Commercial leases for public houses are subject to the general rules governing commercial leases. They benefit from the status of the 1953 decree, provided that they are commercial in nature and constitute a genuine commercial enterprise. The statute applies to all public houses, although there are some specific rules relating to the form and content of the lease and the special conversion option.
Duration of the commercial lease
Commercial leases are subject to the general rules governing commercial leases set out in the 1953 decree.
As the rules governing commercial leases are a matter of public policy, they are binding on the parties to the lease of the commercial premises of the public house, particularly as regards the term, which is intended to guarantee stability for the trader.
As no derogation is possible (apart from a derogatory lease), the lease of the premises is therefore for a term of nine years. However, in accordance with the provisions of articles L 145-4 and L 145-9 of the French Commercial Code, the lessee will have the option of giving notice of termination at the end of each three-year period, by bailiff's writ sent to the lessor at least six months before the end of the three-year period.

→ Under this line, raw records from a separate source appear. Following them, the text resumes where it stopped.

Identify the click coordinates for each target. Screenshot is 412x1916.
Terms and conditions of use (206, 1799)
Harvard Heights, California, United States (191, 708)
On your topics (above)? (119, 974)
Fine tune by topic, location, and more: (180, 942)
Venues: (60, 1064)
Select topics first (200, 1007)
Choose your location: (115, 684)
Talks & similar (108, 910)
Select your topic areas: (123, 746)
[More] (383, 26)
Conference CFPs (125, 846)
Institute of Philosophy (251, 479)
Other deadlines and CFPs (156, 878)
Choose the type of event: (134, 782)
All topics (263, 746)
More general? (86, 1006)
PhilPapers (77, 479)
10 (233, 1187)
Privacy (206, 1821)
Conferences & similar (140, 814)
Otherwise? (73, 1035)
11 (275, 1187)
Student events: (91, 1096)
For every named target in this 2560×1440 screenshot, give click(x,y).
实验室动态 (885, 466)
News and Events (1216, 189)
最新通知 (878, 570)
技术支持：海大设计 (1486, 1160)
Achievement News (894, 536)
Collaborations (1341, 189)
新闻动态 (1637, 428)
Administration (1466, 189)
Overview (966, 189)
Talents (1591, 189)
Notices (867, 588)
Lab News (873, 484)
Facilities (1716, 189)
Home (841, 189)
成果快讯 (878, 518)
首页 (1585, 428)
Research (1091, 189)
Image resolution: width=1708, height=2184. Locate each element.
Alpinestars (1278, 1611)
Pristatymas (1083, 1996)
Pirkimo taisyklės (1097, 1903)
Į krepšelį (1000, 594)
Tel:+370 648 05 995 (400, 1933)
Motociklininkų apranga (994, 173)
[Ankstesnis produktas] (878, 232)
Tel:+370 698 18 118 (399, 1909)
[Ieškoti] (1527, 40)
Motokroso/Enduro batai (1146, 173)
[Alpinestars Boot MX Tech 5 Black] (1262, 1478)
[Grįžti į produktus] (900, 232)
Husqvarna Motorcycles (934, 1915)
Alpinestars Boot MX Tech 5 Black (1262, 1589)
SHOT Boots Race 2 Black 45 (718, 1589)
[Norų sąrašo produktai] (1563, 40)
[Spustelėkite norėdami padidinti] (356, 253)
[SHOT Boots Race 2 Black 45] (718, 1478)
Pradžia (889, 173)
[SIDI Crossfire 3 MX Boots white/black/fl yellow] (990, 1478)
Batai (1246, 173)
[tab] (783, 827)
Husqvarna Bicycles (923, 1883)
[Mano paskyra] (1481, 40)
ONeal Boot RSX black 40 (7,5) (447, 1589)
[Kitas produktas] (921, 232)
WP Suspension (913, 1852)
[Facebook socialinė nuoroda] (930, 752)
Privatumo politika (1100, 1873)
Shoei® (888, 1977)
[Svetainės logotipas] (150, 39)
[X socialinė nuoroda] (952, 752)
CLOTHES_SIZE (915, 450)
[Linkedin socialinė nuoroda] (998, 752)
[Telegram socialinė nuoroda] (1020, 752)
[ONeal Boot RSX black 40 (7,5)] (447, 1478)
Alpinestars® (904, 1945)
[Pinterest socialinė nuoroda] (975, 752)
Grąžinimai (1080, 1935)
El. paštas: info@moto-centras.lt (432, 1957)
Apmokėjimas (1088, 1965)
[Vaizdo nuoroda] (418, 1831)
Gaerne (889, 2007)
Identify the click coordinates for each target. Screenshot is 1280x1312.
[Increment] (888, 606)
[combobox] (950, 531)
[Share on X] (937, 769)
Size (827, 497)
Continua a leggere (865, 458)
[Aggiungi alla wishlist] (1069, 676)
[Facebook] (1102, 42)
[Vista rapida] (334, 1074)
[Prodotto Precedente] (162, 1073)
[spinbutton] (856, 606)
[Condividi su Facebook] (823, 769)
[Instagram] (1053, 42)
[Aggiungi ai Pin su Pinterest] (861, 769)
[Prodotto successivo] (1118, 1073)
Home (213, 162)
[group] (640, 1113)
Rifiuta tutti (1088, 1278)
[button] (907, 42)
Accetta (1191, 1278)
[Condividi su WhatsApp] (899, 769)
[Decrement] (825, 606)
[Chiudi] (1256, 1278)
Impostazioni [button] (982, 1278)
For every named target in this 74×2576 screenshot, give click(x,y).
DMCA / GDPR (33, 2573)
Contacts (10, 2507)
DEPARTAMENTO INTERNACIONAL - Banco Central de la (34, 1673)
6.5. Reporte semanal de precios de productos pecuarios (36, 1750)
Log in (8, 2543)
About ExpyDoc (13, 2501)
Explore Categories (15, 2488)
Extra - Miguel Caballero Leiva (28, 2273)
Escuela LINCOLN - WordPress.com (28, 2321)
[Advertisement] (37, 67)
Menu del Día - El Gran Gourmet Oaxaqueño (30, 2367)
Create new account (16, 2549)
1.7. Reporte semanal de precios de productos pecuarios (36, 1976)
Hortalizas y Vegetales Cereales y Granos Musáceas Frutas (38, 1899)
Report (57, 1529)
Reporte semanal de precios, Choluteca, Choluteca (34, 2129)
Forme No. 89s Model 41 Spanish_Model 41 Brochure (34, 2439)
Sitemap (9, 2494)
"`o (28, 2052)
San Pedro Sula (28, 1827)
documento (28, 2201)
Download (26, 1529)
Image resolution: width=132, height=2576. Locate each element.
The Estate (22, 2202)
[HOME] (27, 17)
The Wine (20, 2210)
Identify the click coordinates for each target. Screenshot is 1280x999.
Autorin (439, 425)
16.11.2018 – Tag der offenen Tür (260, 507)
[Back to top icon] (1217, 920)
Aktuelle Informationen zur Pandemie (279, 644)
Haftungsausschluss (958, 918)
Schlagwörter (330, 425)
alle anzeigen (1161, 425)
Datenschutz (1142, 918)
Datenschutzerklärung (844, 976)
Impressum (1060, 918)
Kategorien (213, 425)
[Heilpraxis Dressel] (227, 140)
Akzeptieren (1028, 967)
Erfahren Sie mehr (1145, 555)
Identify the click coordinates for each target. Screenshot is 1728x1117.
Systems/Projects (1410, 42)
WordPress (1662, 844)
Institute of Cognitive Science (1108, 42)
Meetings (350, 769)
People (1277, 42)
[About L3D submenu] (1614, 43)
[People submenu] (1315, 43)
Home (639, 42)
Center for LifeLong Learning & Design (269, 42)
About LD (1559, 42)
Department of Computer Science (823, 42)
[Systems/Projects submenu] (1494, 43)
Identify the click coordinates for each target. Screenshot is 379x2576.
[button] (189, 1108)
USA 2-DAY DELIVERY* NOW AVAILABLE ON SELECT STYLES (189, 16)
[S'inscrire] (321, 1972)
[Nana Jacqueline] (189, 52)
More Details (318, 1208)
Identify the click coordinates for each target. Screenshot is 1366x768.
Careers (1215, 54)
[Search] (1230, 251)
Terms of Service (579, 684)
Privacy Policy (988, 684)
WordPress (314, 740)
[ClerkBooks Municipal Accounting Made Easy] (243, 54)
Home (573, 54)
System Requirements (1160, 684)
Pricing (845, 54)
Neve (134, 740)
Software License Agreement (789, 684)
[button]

The lessee also has the right to renew the lease.
Form of commercial lease
Article 504 of the General Tax Code requires pubs to have a written lease, and more specifically, a notarial deed. This article states that "it is forbidden for publicans to conceal drinks in their homes or elsewhere, and for all owners or principal tenants to allow drinks belonging to publicans to enter their homes, unless there is a lease by deed for the cellars, storerooms, shops and other places where the said drinks are kept".
It is therefore important for the tenant and the owner not to be satisfied with a simple private lease, but to have the lease drawn up by notarial act. Admittedly, this is a purely fiscal obligation, which enables the indirect taxation authorities to know with certainty the premises of the lessees and to avoid fraud. However, according to established case law, the owner of the premises is presumed to be the owner of the drinks stored there, and only an authenticated lease will destroy this presumption, thereby protecting the owner from any prosecution for fraudulent handling of drinks or undeclared or prohibited drinks.
It is also important to bear in mind the qualities of an authentic deed compared with a private deed.
Firstly, an authentic instrument has probative value. Article 1319 of the Civil Code defines the value of an authentic instrument as a form of evidence in the following terms: "an authentic instrument is full proof of the agreement it contains". The deed can only be challenged by a very cumbersome procedure: registration of forgery.
The authentic instrument is authentic both with regard to the contracting parties and their heirs or assigns, and with regard to third parties.
In addition, the authentic instrument is enforceable.
This means that, on production of a copy bearing the executory clause, the police can be called in and the measures provided for by law can be carried out directly.
Creditors are therefore advised to have a notarial deed drawn up rather than a private document if they wish to protect themselves against any default by their debtor.
Conversion option
With a view to combating alcoholism by reducing the number of public houses, the legislature has introduced a highly original provision designed to encourage the conversion of public houses into other businesses, without the need for the owner's consent. Article L. 3331-6 of the French Public Health Code states that "The owner of premises given over to the public for use as a public house may convert the premises into another business without the owner's consent.The owner of a leased premises may not, notwithstanding any agreement to the contrary, even if entered into previously, oppose the conversion, by the lessee or the transferee of the right to the lease, of a 3rd or 4th category public house, either into a 1st or 2nd category public house, or into another business, provided, however, that this does not result in inconveniences for the building, its inhabitants or the neighbourhood that are greater than those resulting from the operation of the business that has been closed."
If a third or fourth category premises(licence 3 or licence 4) can be converted into any other business, this can only be done insofar as this new activity does not present "greater inconvenience for the building, its inhabitants or the neighbourhood than that resulting from the business that is being closed down".
Where a public house meets the conditions set out in article L. 3336-1 of the Public Health Code, and the operator wishes to change his business, he must first notify his landlord of his intention by registered letter with acknowledgement of receipt (failure to do so could result in the termination of his lease). If the landlord agrees, all they have to do is amend the lease. If the landlord considers that the conditions of article L. 3336-1 have not been met, and in particular that the disadvantages of the conversion outweigh those presented by the debit, he will refer the matter to the tribunal de grande instance, which will rule on his objection.
The existence of article L. 3336-1 of the French Public Health Code constitutes an advantage that goes beyond ordinary law for any lessee operating a public house. This legal option to despecialise, which goes so far as to constitute a genuine "free right to transfer the lease" in favour of the lessee, gives the public housekeeper a very privileged position compared with other commercial lessees.
In each case, the judge will have to analyse and compare the disadvantages presented by the existing public house with those that may be presented by the proposed new business, i.e. the disadvantages "likely to damage the buildings or harm the health or peace of their inhabitants or neighbours".